Calculating the conditional probability

Question

A new computer program consists of two modules, A and B. First model contains an error with probability 0.2 and second contains an error with probability 0.4. An error in the first module alone cause the program to crash with probability 0.5, and for the second module, it is 0.8. If there are errors in both modules, the programs crashes with a probability of 0.9. Suppose the program crashed, what is the probability of error in both the modules?

Answer 1

The program crashes, event C, iff there is (error in A and not in B) or (error in B and not in A) or (errors in both A and B).
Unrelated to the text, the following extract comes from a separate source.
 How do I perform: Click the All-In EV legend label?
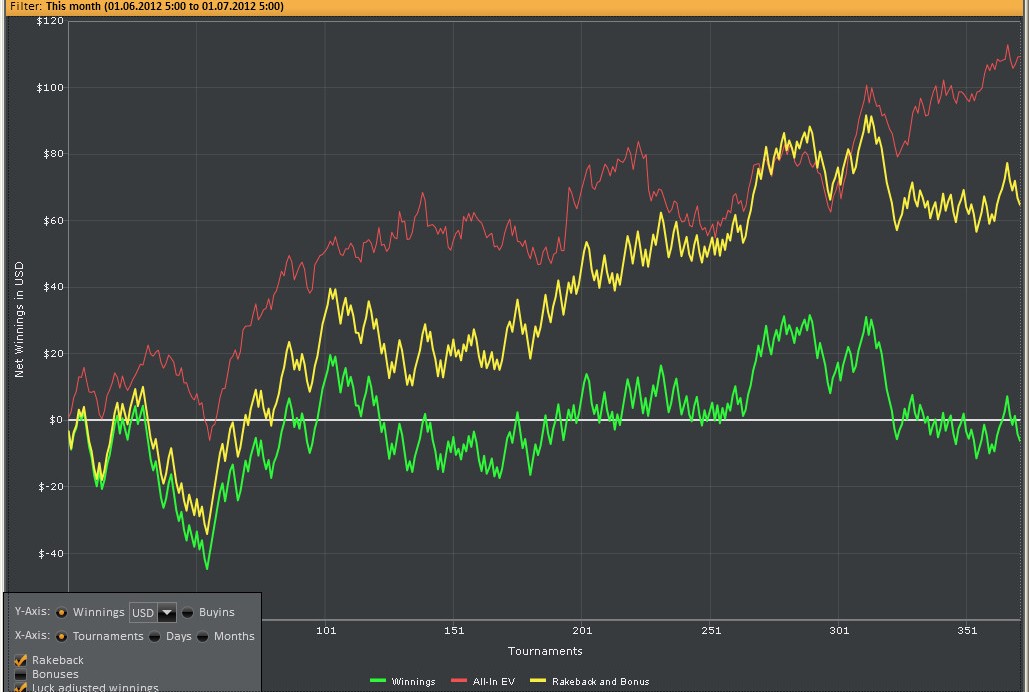click(493, 682)
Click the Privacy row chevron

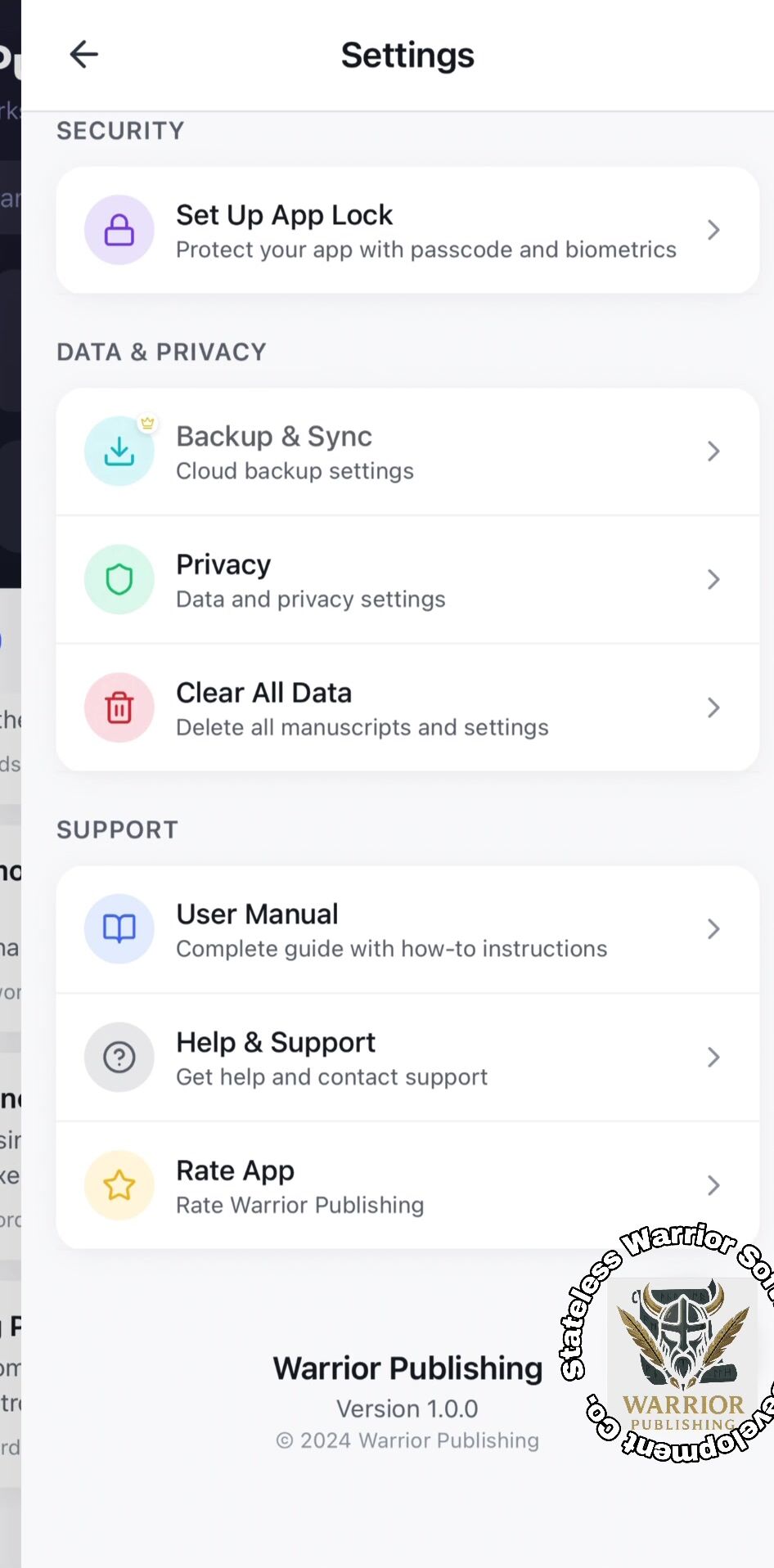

Thus, P(C) = P(C n A n not B) + P(C n not A n B) + P(C n A n B).

P(C n A n not B) = P( C | A n not B) P(A n not B) = P( C | A n not B) P(A)P(not B) = 0.5(0.2)(0.6) = 0.06. This is because A and B are independent ( the fact that there is error in module A does not determine whether there is error in B).

In similar way, P(C n not A n B) = P( C | not A n B) P(not A n B) = P( C | not A n B) P(not A)P(B) = 0.8(0.8)(0.4) = 0.256.

And P(C n A n B) = P(C | A n B)P(A n B) = P(C | A n B)P(A)P(B) = 0.9(0.2)(0.4) = 0.072. Hence

P(C) = 0.06 + 0.256 + 0.072 =0.388.

Now, what you are to find is

P(A n B | C) = P(C| A n B) P(A n B) / P(C) = P(C| A n B) P(A)P(B) / P(C) = 0.9(0.2)(0.4)/(0.388) = 0.1856.